- [What you have to do]:
Write out all of the data again, precisely as it appears.

▬▬▬

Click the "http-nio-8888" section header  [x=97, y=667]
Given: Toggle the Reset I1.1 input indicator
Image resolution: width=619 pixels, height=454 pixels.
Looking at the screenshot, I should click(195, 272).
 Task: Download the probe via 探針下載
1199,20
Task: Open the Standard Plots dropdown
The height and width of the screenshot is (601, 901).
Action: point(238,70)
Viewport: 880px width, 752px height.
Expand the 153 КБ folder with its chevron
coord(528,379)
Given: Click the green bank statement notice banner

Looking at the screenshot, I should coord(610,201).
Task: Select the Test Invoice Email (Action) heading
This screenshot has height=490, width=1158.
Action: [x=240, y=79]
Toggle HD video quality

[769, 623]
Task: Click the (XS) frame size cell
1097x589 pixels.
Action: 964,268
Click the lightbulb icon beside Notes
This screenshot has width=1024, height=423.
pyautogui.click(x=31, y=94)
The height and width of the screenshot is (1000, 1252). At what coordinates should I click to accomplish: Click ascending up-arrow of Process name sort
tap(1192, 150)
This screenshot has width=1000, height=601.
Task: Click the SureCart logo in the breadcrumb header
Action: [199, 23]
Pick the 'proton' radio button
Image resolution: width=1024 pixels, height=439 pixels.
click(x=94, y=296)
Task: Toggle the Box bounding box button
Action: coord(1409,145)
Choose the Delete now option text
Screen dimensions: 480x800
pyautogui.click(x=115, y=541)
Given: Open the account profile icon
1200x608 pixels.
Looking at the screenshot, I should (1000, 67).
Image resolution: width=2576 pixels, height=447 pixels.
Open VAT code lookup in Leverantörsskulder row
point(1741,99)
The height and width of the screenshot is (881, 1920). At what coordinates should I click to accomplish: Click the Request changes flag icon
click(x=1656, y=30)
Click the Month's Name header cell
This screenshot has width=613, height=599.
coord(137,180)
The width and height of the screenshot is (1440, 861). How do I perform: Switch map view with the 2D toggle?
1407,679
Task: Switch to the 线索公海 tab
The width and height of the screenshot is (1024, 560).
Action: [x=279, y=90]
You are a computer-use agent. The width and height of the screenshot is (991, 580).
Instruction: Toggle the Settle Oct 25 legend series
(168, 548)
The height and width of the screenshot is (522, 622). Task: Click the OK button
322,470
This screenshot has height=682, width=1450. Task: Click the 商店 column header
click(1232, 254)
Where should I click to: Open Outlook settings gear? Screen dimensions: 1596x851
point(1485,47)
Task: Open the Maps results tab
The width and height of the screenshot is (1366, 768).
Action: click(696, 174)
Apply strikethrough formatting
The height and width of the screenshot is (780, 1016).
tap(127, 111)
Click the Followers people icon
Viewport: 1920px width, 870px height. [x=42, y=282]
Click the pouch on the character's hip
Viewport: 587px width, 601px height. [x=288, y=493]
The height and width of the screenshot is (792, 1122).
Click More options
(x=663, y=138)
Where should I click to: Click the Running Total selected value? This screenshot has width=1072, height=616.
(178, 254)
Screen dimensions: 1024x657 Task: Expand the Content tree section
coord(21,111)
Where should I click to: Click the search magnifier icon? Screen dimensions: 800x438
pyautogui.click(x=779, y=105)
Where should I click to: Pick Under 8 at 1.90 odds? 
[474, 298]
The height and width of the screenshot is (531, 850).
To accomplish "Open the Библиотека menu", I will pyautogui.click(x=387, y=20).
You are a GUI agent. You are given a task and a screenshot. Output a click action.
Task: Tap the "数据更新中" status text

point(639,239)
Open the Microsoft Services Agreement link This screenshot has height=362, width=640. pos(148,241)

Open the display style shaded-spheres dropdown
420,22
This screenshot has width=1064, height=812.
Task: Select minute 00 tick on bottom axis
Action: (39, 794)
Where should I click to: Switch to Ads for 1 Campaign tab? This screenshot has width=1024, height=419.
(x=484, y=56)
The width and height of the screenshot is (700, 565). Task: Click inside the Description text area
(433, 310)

▬▬▬

- [Response box]:
Click the "http-nio-8888" section header  [x=97, y=667]
Given: Toggle the Reset I1.1 input indicator
Image resolution: width=619 pixels, height=454 pixels.
Looking at the screenshot, I should click(195, 272).
 Task: Download the probe via 探針下載
1199,20
Task: Open the Standard Plots dropdown
The height and width of the screenshot is (601, 901).
Action: point(238,70)
Viewport: 880px width, 752px height.
Expand the 153 КБ folder with its chevron
coord(528,379)
Given: Click the green bank statement notice banner

Looking at the screenshot, I should coord(610,201).
Task: Select the Test Invoice Email (Action) heading
This screenshot has height=490, width=1158.
Action: [x=240, y=79]
Toggle HD video quality

[769, 623]
Task: Click the (XS) frame size cell
1097x589 pixels.
Action: 964,268
Click the lightbulb icon beside Notes
This screenshot has width=1024, height=423.
pyautogui.click(x=31, y=94)
The height and width of the screenshot is (1000, 1252). At what coordinates should I click to accomplish: Click ascending up-arrow of Process name sort
tap(1192, 150)
This screenshot has width=1000, height=601.
Task: Click the SureCart logo in the breadcrumb header
Action: [199, 23]
Pick the 'proton' radio button
Image resolution: width=1024 pixels, height=439 pixels.
click(x=94, y=296)
Task: Toggle the Box bounding box button
Action: coord(1409,145)
Choose the Delete now option text
Screen dimensions: 480x800
pyautogui.click(x=115, y=541)
Given: Open the account profile icon
1200x608 pixels.
Looking at the screenshot, I should (1000, 67).
Image resolution: width=2576 pixels, height=447 pixels.
Open VAT code lookup in Leverantörsskulder row
point(1741,99)
The height and width of the screenshot is (881, 1920). At what coordinates should I click to accomplish: Click the Request changes flag icon
click(x=1656, y=30)
Click the Month's Name header cell
This screenshot has width=613, height=599.
coord(137,180)
The width and height of the screenshot is (1440, 861). How do I perform: Switch map view with the 2D toggle?
1407,679
Task: Switch to the 线索公海 tab
The width and height of the screenshot is (1024, 560).
Action: [x=279, y=90]
You are a computer-use agent. The width and height of the screenshot is (991, 580).
Instruction: Toggle the Settle Oct 25 legend series
(168, 548)
The height and width of the screenshot is (522, 622). Task: Click the OK button
322,470
This screenshot has height=682, width=1450. Task: Click the 商店 column header
click(1232, 254)
Where should I click to: Open Outlook settings gear? Screen dimensions: 1596x851
point(1485,47)
Task: Open the Maps results tab
The width and height of the screenshot is (1366, 768).
Action: click(696, 174)
Apply strikethrough formatting
The height and width of the screenshot is (780, 1016).
tap(127, 111)
Click the Followers people icon
Viewport: 1920px width, 870px height. [x=42, y=282]
Click the pouch on the character's hip
Viewport: 587px width, 601px height. [x=288, y=493]
The height and width of the screenshot is (792, 1122).
Click More options
(x=663, y=138)
Where should I click to: Click the Running Total selected value? This screenshot has width=1072, height=616.
(178, 254)
Screen dimensions: 1024x657 Task: Expand the Content tree section
coord(21,111)
Where should I click to: Click the search magnifier icon? Screen dimensions: 800x438
pyautogui.click(x=779, y=105)
Where should I click to: Pick Under 8 at 1.90 odds? 
[474, 298]
The height and width of the screenshot is (531, 850).
To accomplish "Open the Библиотека menu", I will pyautogui.click(x=387, y=20).
You are a GUI agent. You are given a task and a screenshot. Output a click action.
Task: Tap the "数据更新中" status text

point(639,239)
Open the Microsoft Services Agreement link This screenshot has height=362, width=640. pos(148,241)

Open the display style shaded-spheres dropdown
420,22
This screenshot has width=1064, height=812.
Task: Select minute 00 tick on bottom axis
Action: (39, 794)
Where should I click to: Switch to Ads for 1 Campaign tab? This screenshot has width=1024, height=419.
(x=484, y=56)
The width and height of the screenshot is (700, 565). Task: Click inside the Description text area
(433, 310)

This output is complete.